Cette rencontre de deux jours a permis de dégager les grandes préoccupations des femmes élues de l'APNQL. Parmi ces préoccupations, il y a notamment le sous-financement de l'éducation, le manque criant de logements dans les réserves, la perte de la culture autochtone et l'avenir des jeunes, qui ont un important poids démographique dans les collectivités.

Une autre grande préoccupation soulevée lors du rassemblement porte sur la modification de la Loi sur la protection de la jeunesse, note Mme Étienne. Désormais, un enfant de moins de deux ans qui est placé depuis un an en dehors de sa famille doit le rester jusqu'à sa majorité. «En tant que femmes élues, et femmes d'abord, ça signifie la perte de la culture de nos enfants, de leur identité, de leur langue ainsi que des liens intergénérationnels et familiaux. Selon nous, ça mérite d'être discuté et modifié. Il y a sûrement des actions qui peuvent être envisagées pour rapatrier nos enfants dans nos collectivités.»

Pour Mme Étienne, le rassemblement tenu l'automne dernier a aussi été l'occasion de promouvoir le réseautage entre femmes élues des diverses collectivités. «On peut partager notre expertise, mettre nos idées en commun et échanger sur nos bons et mauvais coups.»

D'ailleurs, le groupe de travail de femmes élues de l'APNQL désire offrir davantage de soutien aux femmes en politique. Elles veulent ainsi maintenir, voire augmenter, leur nombre. Pour y arriver, le groupe planche notamment sur une formation qui serait destinée à celles qui désirent développer leur leadership ou qui songent à se lancer en politique. Cette formation serait offerte en collaboration avec le Centre de développement femmes et gouvernance. «Il faut préparer la relève», dit Marjolaine Étienne.

Un monde d'hommes?

Mme Étienne refuse de percevoir le système politique autochtone comme un monde d'hommes. «Sur 250 représentants élus, on retrouve tout de même 86 femmes, ce qui est bon», fait-elle valoir. Il faut cependant noter que, sur les 86, une seule occupe le poste de chef.

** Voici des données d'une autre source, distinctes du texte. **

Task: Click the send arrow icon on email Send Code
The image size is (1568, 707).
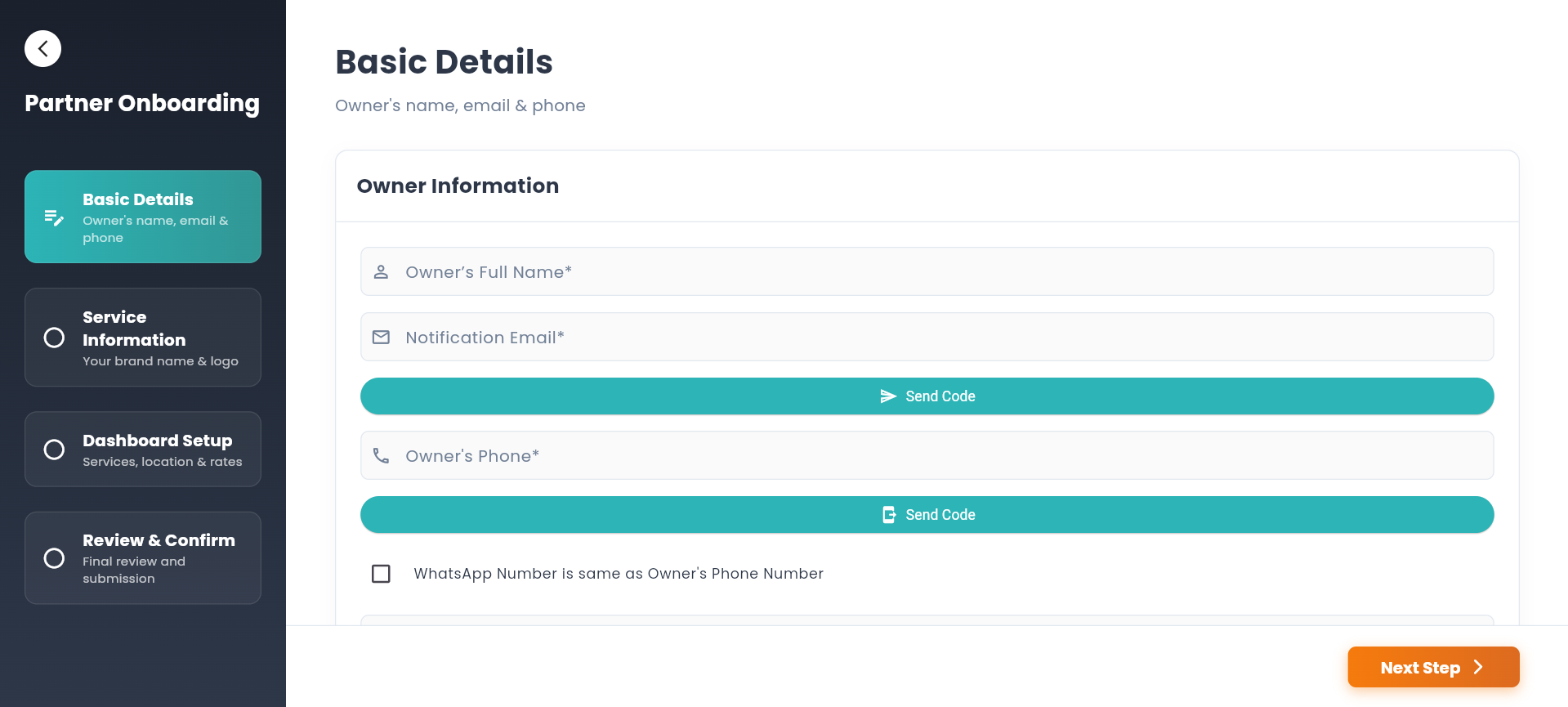Action: coord(889,396)
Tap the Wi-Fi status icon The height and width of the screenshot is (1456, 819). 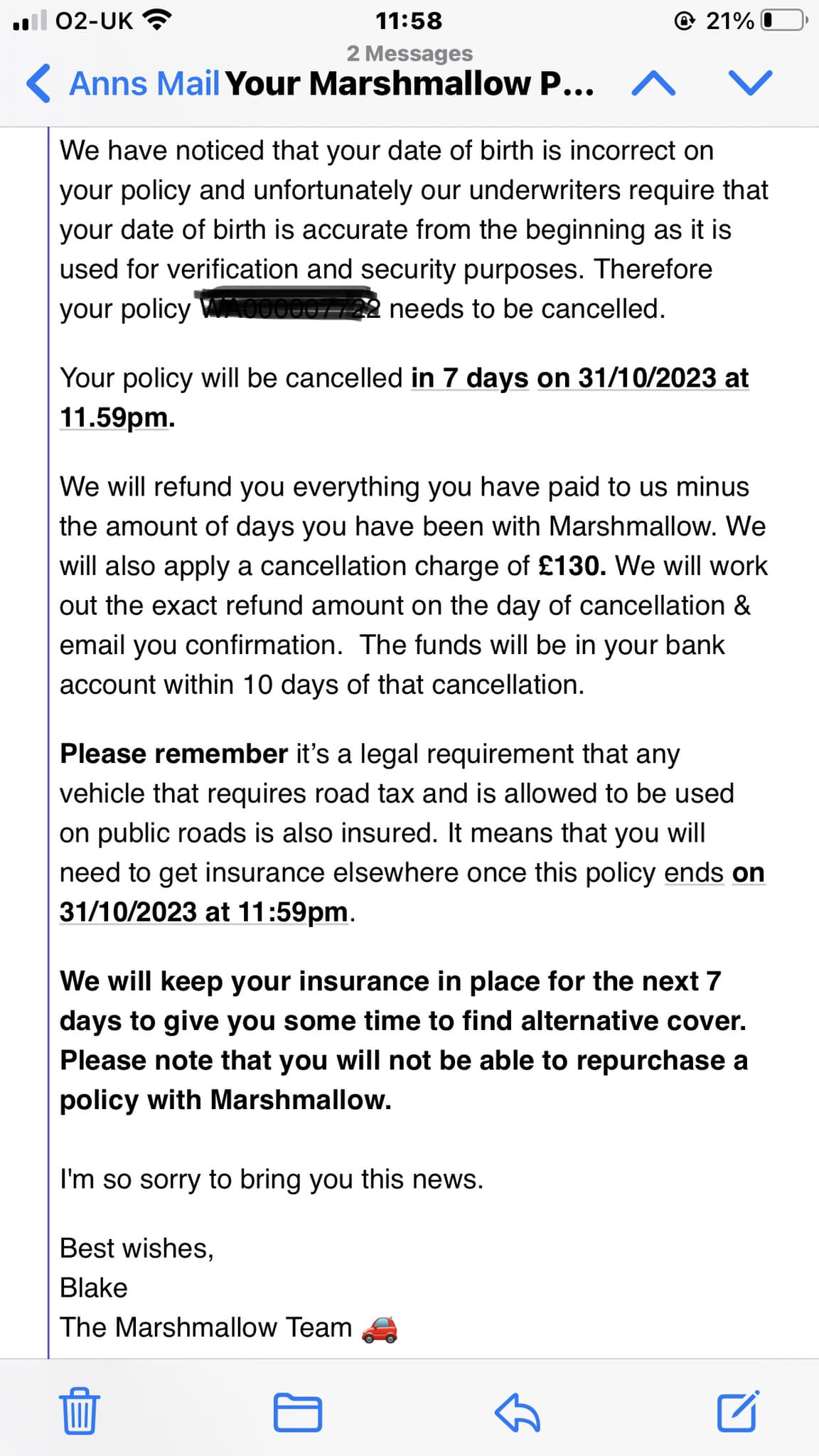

«Il y a un cheminement qui se fait depuis 2001, avec la création d'un Conseil de femmes au plan national, qui nous permet de transmettre nos préoccupations, poursuit-elle. Il y a aussi une ouverture de la part des chefs de l'APNQL pour donner une place aux femmes élues.»

À preuve, le groupe de travail de sept femmes planche maintenant sur la création d'un conseil de femmes de l'APNQL, avec la bénédiction des chefs.

«Après avoir pris le pouls des femmes élues, ce conseil pourra se donner une orientation et cibler des priorités. C'est important d'unir nos efforts sur les dossiers qui nous concernent pour mieux les défendre», conclut Mme Étienne. Le conseil des femmes de l'APNQL devrait voir le jour à l'automne 2009.

***

Collaboratrice du Devoir

3 commentaires:

Danielle a dit...

"Que les chefs, qui ont tendance à vouloir éradiquer toutes contestations dans leur propre communauté, comprennent qu'ils ne seront jamais là tout le temps et qu'ils ont, eux-aussi, intérêt à faire en sorte que les pouvoirs politiques dont ils sont les gardiens n'appartiennent jamais à quelques individus qui mêlent leurs ambitions personnelles dans celles du groupe."

C'est triste à dire mais, le pouvoir a fasciné les "hommes" et a entrainé à la déchéance plus d'un depuis que le monde est monde. Nos dirigeants devraient en prendre de la graine, qu'ils soient Métis ou non.

Un dicton dit que le passé est garant de l'avenir; plusieurs de ceux qui "nous gouvernent" devraient sérieusement réfléchir au sort de ces "grands hommes" et en tirer des leçons.

Russel-A. Bouchard a dit...

J'en sais quelque chose puisque j'ai été –bien malgré moi !– dans le secret de ce monde dont je me suis libérée, enfin, pour mon bonheur : les hommes font la civilisation (qui est un geste de guerre), et les femmes font l'Humanité (qui est la seule raison d'être de tous les regroupements d'humains).

Russel-Aurore

Gisèle Bourgoin a dit...

Oh! vous avez royalement raison madame Bouchard. Ça fait du bien de se libérer et avoir son propre bonheur.